A west Pennsylvania mayor performed the first same-sex marriage in his county, despite the state lacking a marriage equality law.
John Fetterman, the mayor of Braddock, Pa., married Bill Gray and John Kandray in an intimate ceremony at the public official's residence in Allegheny County. The couple had been together over 11 years and lived in the suburbs of Pittsburgh CBS Pittsburgh, reports.
"Showing our commitment to each other," Gray said, "which we've been at that point for a long time, just now we can prove it."
Gray and Kandray had obtained a marriage license from Bruce Hanes, the Register of Wills of Montgomery County, located on the eastern side of the state. Hanes has issued more than 60 marriage licenses to same-sex couples to date, in defiance of a law banning marriage equality in Pennsylvania. A state statute enacted in 1996 recognizes only those marriages between one man and one woman. The law also forbids the state from recognizing legal same-sex marriages performed in other states.
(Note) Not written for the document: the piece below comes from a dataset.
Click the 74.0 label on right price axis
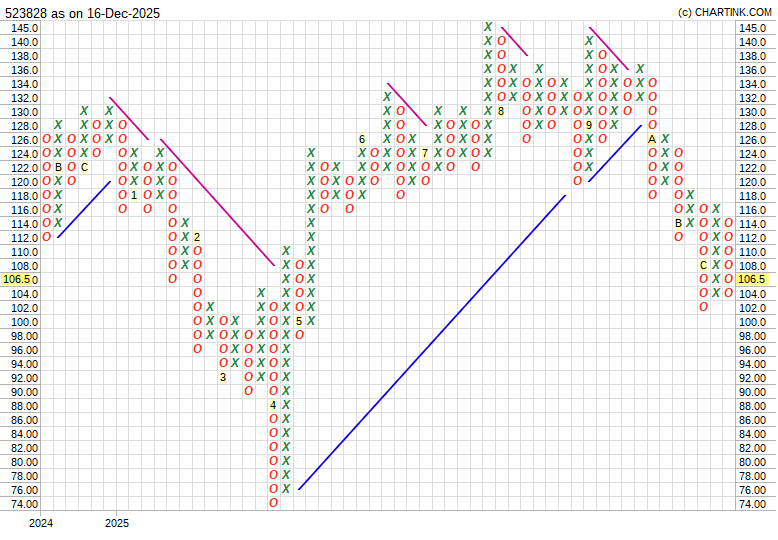The image size is (778, 540). (752, 504)
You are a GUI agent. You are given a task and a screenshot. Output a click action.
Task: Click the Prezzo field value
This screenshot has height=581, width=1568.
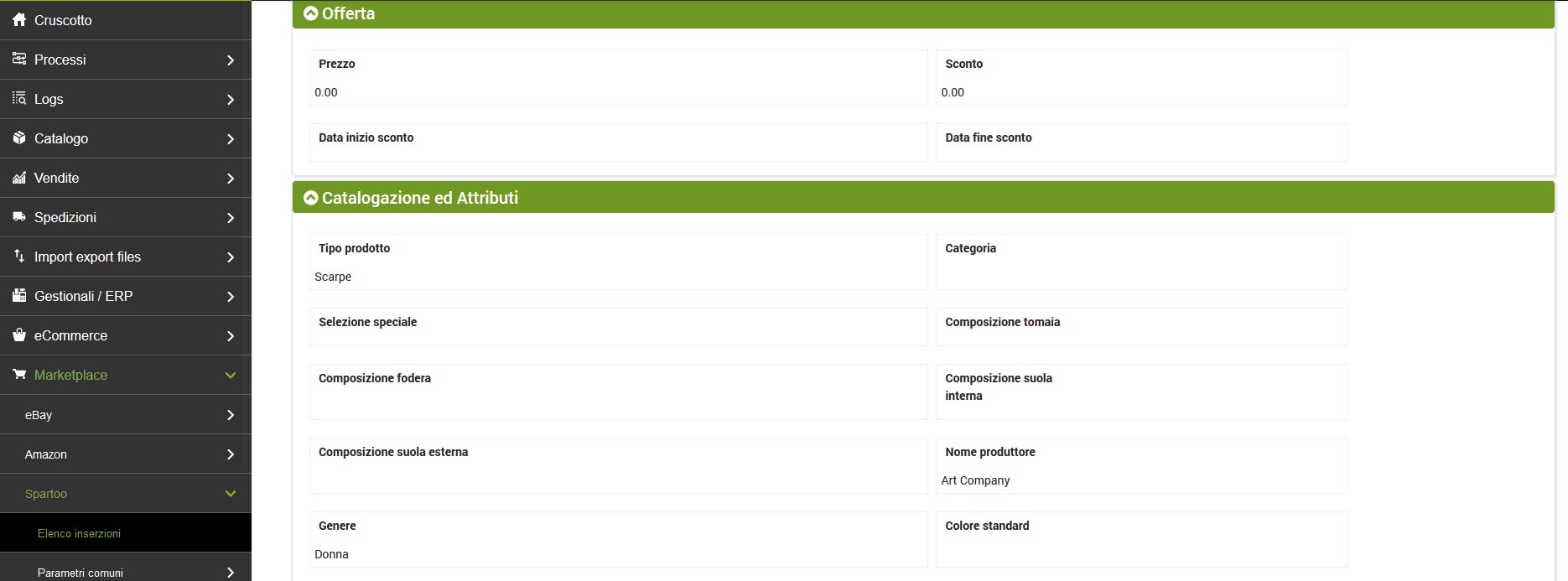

That statute is being challenged in federal court by the American Civil Liberties Union on behalf of 10 Pennsylvania couples who wish to marry, as well as a widow who recently lost her partner of nearly three decades. The lawsuit references the recent landmark Supreme Court rulings striking down a key section of the federal so-called Defense of Marriage Act, and California's voter-approved ban on marriage equality, Proposition 8.
"I just think it's time people in Pennsylvania say, Mr. Corbett, you know, tear down this law," said Fetterman, referring to Tom Corbett, Pennsylvania's governor. "DOMA is a fundamentally unjust piece of legislation."